** BEGIN **
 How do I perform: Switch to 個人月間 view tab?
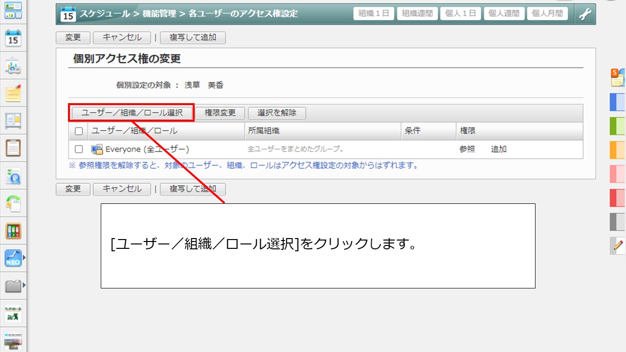[547, 14]
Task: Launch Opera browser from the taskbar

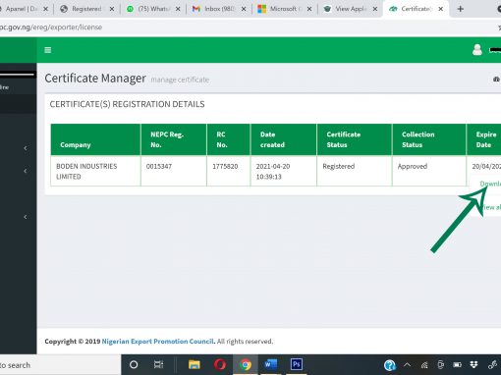Action: 220,364
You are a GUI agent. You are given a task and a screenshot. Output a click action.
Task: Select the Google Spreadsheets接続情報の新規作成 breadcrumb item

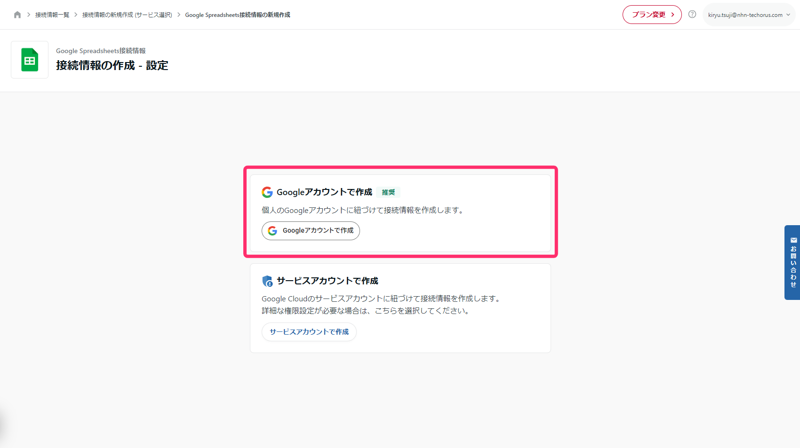tap(237, 15)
** END **
* **Given exercise**: Rewrite the entries above, replacing "Opera" with "Firefox" and keeping everything else the same. Leave out the pictures.

* **Worked answer**:
 How do I perform: Switch to 個人月間 view tab?
[547, 14]
Task: Launch Firefox browser from the taskbar

Action: 220,364
You are a GUI agent. You are given a task and a screenshot. Output a click action.
Task: Select the Google Spreadsheets接続情報の新規作成 breadcrumb item

tap(237, 15)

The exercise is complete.